La directora de la Fiscalía Federal en Puerto Rico, Rosa Emilia Rodríguez-Vélez, aseguró que el operativo federal Tough Karma sacó de circulación a “peligrosos criminales”. (Primera Hora / Archivo / Andre Kang)
miércoles, 25 de enero de 2012
Francisco Rodríguez-Burns / Primera Hora
Una nueva acusación federal radicada contra una organización criminal parece más una novela de espionaje que una cruda historia sobre el narcotráfico.
Un Gran Jurado federal emitió el pliego contra cinco individuos que, presuntamente, conspiraron para darle un golpe a la pandilla que opera en el residencial Manuel A. Pérez, el cual se ha convertido en uno de los principales centros de distribución de drogas del país.
Como cualquier otro relato de intriga, la investigación contra el grupo comenzó desde un punto distante en Pensilvania, pero dentro del organigrama criminal aparecieron “personas de interés”, blancos de la pesquisa, en el residencial capitalino y en los estados de Florida y Texas.
Según los datos aportados por las autoridades, se trató de una conspiración que cruzaba estados y que se extendía al Caribe. ¿Cuál era el objetivo? Manuel A. Pérez. Durante el operativo, titulado Tough Karma, no se desarticuló a la banda que actualmente controla el complejo público, pero sí a los sujetos que intentaban dominar el residencial.
“Las organizaciones violentas mantienen a nuestras comunidades como rehenes. Fomentan el miedo, intimidan y promueven la violencia, atentando contra el bienestar de los ciudadanos que cumplen con la ley”, sostuvo la directora de la Fiscalía Federal en Puerto Rico, Rosa Emilia Rodríguez–Vélez.
“Esta investigación ha sacado de circulación a peligrosos criminales fuera de las calles de Puerto Rico”, añadió la funcionaria.
La acusación contra el grupo también establece un precedente. Es la primera que la Oficina de la Fiscalía Federal en Puerto Rico radica una acusación bajo el estatuto drive-by shooting, que no necesariamente se limita o significa atentados a mano armada que se realizan desde un vehículo en marcha.
Los federales ahora están encaminados a investigar en el país cualquier atentado a mano armada que se comete contra más de dos personas para adelantar una empresa criminal de narcotráfico. El estatuto es federal y, por ende, cae bajo su jurisdicción, pero sin lugar a dudas los federales estarán ampliando su radio de acción en la Isla mediante la nueva iniciativa. La sentencia máxima bajo el estatuto es la pena de muerte.

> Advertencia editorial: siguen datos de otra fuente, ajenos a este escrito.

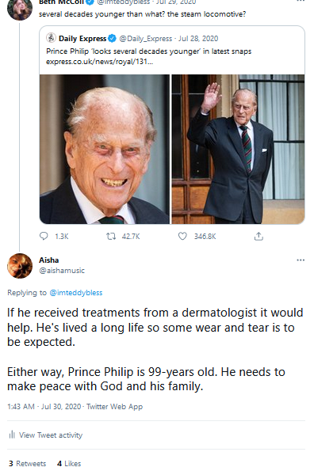This screenshot has width=314, height=467.
Task: Open the express.co.uk article link
Action: [99, 62]
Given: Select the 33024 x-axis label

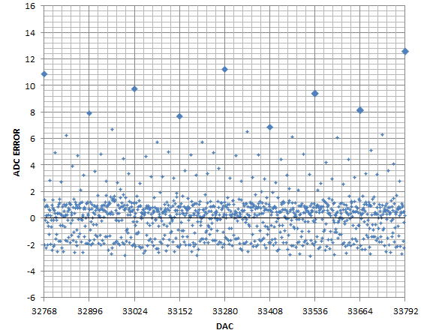Looking at the screenshot, I should 135,311.
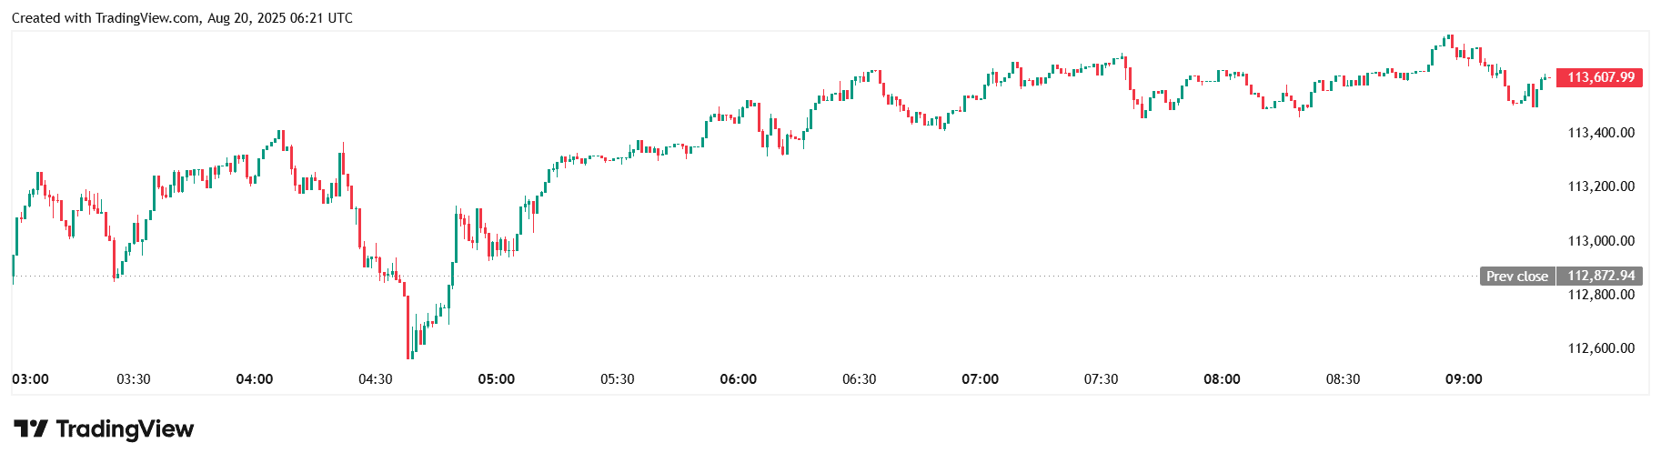Click the 112,800.00 price axis label
Viewport: 1661px width, 463px height.
1600,295
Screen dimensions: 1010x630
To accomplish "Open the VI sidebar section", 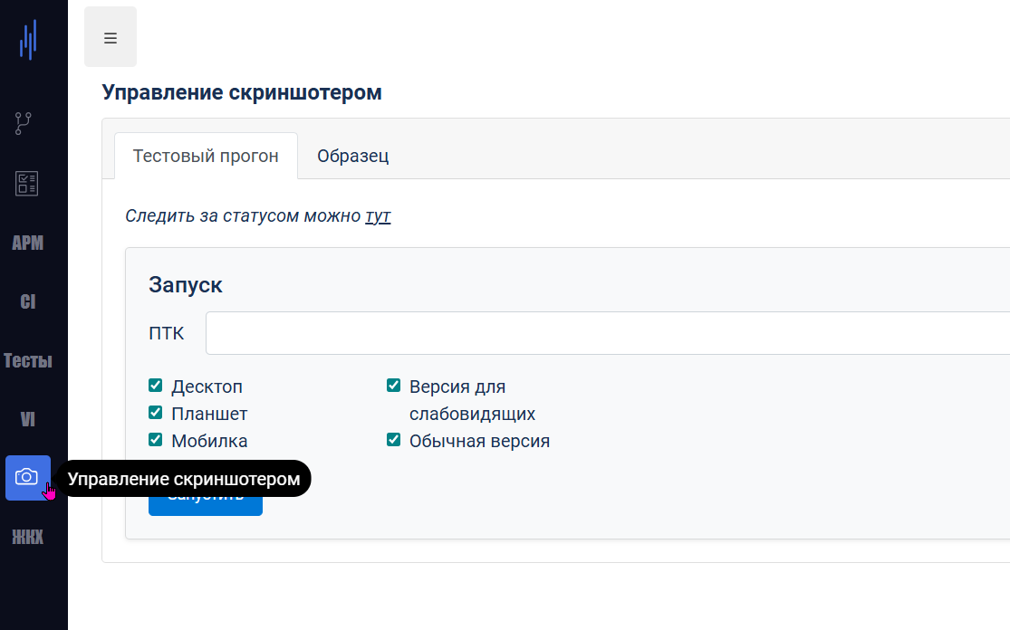I will [x=28, y=420].
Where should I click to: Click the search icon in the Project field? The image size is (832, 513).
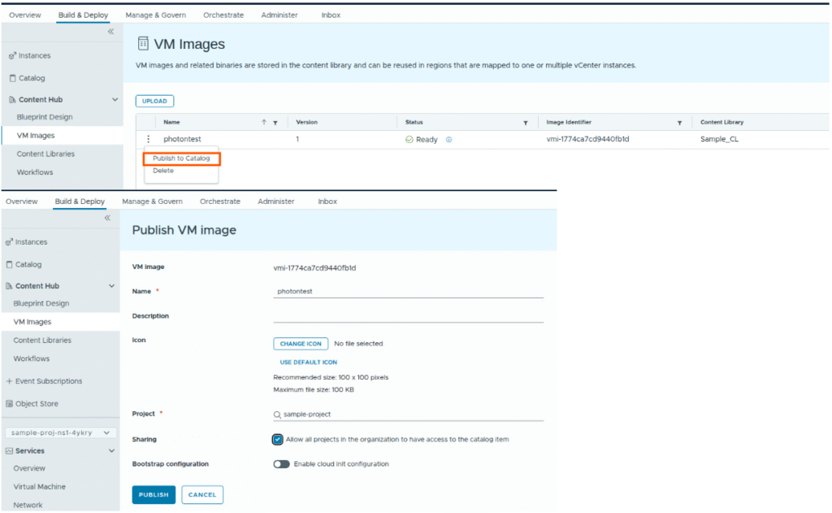277,415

La investigación se asignó a una unidad especial que atendará estos casos, así como el procesamiento de otras acusaciones de crimen organizado, particularmente si envuelven esquemas establecidos por las empresas criminales.
Los delitos cometidos por los miembros de la banda se cometieron entre agosto y septiembre de 2011. Según los federales, las autoridades pudieron detener varios asesinatos que la banda iba a cometer en Puerto Rico.
“La DEA está comprometida con reducir de manera significativa la cantidad de muertes relacionadas con narcotráfico que se registran en Puerto Rico”, indicó el director interino de la DEA en Puerto Rico, Pedro Janer. “Este caso debe enviar un mensaje claro y contundente para aquellas organizaciones que utilizan la intimidación y que asesinan para adelantar sus empresas criminales” , añadió el funcionario.
Los acusados enfrentan acusaciones por conspirar para poseer con intención de distribuir drogas, drive-by shooting y la utilización de un arma de fuego en relación con un crimen violento, así como la posesión de una ametralladora. Según se desprende de la investigación, varios de los sujetos se intercambiaban información sobre la banda que actualmente opera en Manuel A. Pérez para, en un futuro, reemplazarla.
Tres de los acusados enfrentan cargos de drive-by shooting por una balacera que cobró la vida de un hombre identificado como Eizer Rivera Molina y que dejó a otras tres personas heridas en hechos que se registraron en el caserío el pasado 21 de agosto.
El 15 de agosto, el presunto cabecilla de la organización, identificado como Oscar Sánchez Martínez, mejor conocido como “Mayer” o “Gordo”, también tiroteó a otras personas, pero nadie resultó herido de bala.
En el último atentado, el sujeto recibió la asistencia de su presunto lugarteniente, Esteban Hernández Claudio, alias “Salsa”. Los otros acusados fueron identificados como Charles Pizarro García, alias “Char” o el “Negro”; Oscar Valdés García, “Pony”, y Anthony González Vega, “el Satélite”. Pizarro García es el único de los implicados en la conspiración que permanece como fugitivo.